In summary, we found that in terms of comparison with the reference AR, the optimal parameter choices for the atlas reconstruction were: probabilistic tractography based on the b = 10,000 s/mm2 data using the default tractography parameters (angle threshold = 45°, step size = 0.75 mm). Increasing the angle at high b-values only increased the false positive reconstructions and decreased anatomical accuracy, as previously shown15. The effects of increasing the step size were almost negligible (Fig. 2), although making tractography smoother, but when using very low step sizes (<0.5 mm), reconstructions were very noisy, as previously reported17,23. However default parameters were not optimal for different configurations.

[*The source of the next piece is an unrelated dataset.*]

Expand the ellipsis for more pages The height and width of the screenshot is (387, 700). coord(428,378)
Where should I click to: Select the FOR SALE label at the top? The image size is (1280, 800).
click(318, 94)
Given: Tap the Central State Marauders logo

For example, for low b-values (1,000 and 3,000 s/mm2) and deterministic tractography results were improved by increasing the angle threshold up to 60°. Conversely, for low b-values and probabilistic tractography, results could be improved when small angle thresholds were used in the reconstruction (20°), obtaining results comparable to high b-values in terms of anatomical accuracy (Fig. 3). In this case, the low angle threshold is mainly filtering out false positive artifacts in the central part of the AR, at the level of the crossing with the internal capsule. We do not believe these streamlines correspond to anatomically plausible fibres, as they are absent in post-mortem dissections of the AR9. Knowing this, might help obtaining more accurate AR reconstructions when using clinical diffusion MRI protocols.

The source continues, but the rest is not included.